> [EXERCISE PROMPT]: Start at the top and transcribe every record through the final line exactly.

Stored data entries

===

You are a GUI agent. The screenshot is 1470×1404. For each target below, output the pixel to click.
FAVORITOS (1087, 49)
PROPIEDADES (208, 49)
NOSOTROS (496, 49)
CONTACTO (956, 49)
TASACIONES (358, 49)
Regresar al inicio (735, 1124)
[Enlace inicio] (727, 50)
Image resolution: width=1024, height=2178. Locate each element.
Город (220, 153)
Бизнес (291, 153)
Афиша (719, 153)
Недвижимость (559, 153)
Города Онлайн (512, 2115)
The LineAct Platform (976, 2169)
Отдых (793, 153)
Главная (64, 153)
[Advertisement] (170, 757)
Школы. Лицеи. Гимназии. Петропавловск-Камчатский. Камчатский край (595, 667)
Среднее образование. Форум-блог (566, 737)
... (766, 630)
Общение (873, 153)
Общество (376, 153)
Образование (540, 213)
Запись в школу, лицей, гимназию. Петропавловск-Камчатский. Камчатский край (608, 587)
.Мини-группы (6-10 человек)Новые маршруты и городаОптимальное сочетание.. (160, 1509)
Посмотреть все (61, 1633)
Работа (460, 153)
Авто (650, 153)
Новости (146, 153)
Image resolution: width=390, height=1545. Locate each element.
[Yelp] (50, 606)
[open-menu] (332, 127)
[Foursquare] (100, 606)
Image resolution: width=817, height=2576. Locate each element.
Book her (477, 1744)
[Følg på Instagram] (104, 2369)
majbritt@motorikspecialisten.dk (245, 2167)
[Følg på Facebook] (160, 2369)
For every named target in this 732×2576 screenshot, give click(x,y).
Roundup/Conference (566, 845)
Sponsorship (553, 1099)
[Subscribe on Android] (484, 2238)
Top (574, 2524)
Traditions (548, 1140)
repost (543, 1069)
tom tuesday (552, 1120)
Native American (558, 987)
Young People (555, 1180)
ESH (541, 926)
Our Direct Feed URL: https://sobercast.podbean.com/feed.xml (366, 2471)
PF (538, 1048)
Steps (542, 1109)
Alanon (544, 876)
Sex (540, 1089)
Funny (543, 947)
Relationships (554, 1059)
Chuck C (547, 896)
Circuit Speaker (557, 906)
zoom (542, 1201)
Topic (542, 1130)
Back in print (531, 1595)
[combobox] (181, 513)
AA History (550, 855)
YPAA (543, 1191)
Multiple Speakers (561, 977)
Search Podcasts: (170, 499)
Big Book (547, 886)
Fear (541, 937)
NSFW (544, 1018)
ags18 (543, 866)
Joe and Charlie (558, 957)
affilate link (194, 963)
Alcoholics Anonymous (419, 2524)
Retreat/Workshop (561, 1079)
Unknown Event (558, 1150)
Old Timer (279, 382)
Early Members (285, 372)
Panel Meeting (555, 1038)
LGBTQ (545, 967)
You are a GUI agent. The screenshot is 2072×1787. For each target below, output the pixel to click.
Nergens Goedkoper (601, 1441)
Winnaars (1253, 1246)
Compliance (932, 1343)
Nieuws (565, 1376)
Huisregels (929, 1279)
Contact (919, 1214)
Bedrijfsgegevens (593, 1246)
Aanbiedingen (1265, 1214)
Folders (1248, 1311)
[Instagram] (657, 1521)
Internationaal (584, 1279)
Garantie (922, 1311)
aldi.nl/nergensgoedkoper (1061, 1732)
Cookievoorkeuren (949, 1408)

===

> [EXERCISE ANSWER]:
You are a GUI agent. The screenshot is 1470×1404. For each target below, output the pixel to click.
FAVORITOS (1087, 49)
PROPIEDADES (208, 49)
NOSOTROS (496, 49)
CONTACTO (956, 49)
TASACIONES (358, 49)
Regresar al inicio (735, 1124)
[Enlace inicio] (727, 50)
Image resolution: width=1024, height=2178. Locate each element.
Город (220, 153)
Бизнес (291, 153)
Афиша (719, 153)
Недвижимость (559, 153)
Города Онлайн (512, 2115)
The LineAct Platform (976, 2169)
Отдых (793, 153)
Главная (64, 153)
[Advertisement] (170, 757)
Школы. Лицеи. Гимназии. Петропавловск-Камчатский. Камчатский край (595, 667)
Среднее образование. Форум-блог (566, 737)
... (766, 630)
Общение (873, 153)
Общество (376, 153)
Образование (540, 213)
Запись в школу, лицей, гимназию. Петропавловск-Камчатский. Камчатский край (608, 587)
.Мини-группы (6-10 человек)Новые маршруты и городаОптимальное сочетание.. (160, 1509)
Посмотреть все (61, 1633)
Работа (460, 153)
Авто (650, 153)
Новости (146, 153)
Image resolution: width=390, height=1545. Locate each element.
[Yelp] (50, 606)
[open-menu] (332, 127)
[Foursquare] (100, 606)
Image resolution: width=817, height=2576. Locate each element.
Book her (477, 1744)
[Følg på Instagram] (104, 2369)
majbritt@motorikspecialisten.dk (245, 2167)
[Følg på Facebook] (160, 2369)
For every named target in this 732×2576 screenshot, give click(x,y).
Roundup/Conference (566, 845)
Sponsorship (553, 1099)
[Subscribe on Android] (484, 2238)
Top (574, 2524)
Traditions (548, 1140)
repost (543, 1069)
tom tuesday (552, 1120)
Native American (558, 987)
Young People (555, 1180)
ESH (541, 926)
Our Direct Feed URL: https://sobercast.podbean.com/feed.xml (366, 2471)
PF (538, 1048)
Steps (542, 1109)
Alanon (544, 876)
Sex (540, 1089)
Funny (543, 947)
Relationships (554, 1059)
Chuck C (547, 896)
Circuit Speaker (557, 906)
zoom (542, 1201)
Topic (542, 1130)
Back in print (531, 1595)
[combobox] (181, 513)
AA History (550, 855)
YPAA (543, 1191)
Multiple Speakers (561, 977)
Search Podcasts: (170, 499)
Big Book (547, 886)
Fear (541, 937)
NSFW (544, 1018)
ags18 (543, 866)
Joe and Charlie (558, 957)
affilate link (194, 963)
Alcoholics Anonymous (419, 2524)
Retreat/Workshop (561, 1079)
Unknown Event (558, 1150)
Old Timer (279, 382)
Early Members (285, 372)
Panel Meeting (555, 1038)
LGBTQ (545, 967)
You are a GUI agent. The screenshot is 2072×1787. For each target below, output the pixel to click.
Nergens Goedkoper (601, 1441)
Winnaars (1253, 1246)
Compliance (932, 1343)
Nieuws (565, 1376)
Huisregels (929, 1279)
Contact (919, 1214)
Bedrijfsgegevens (593, 1246)
Aanbiedingen (1265, 1214)
Folders (1248, 1311)
[Instagram] (657, 1521)
Internationaal (584, 1279)
Garantie (922, 1311)
aldi.nl/nergensgoedkoper (1061, 1732)
Cookievoorkeuren (949, 1408)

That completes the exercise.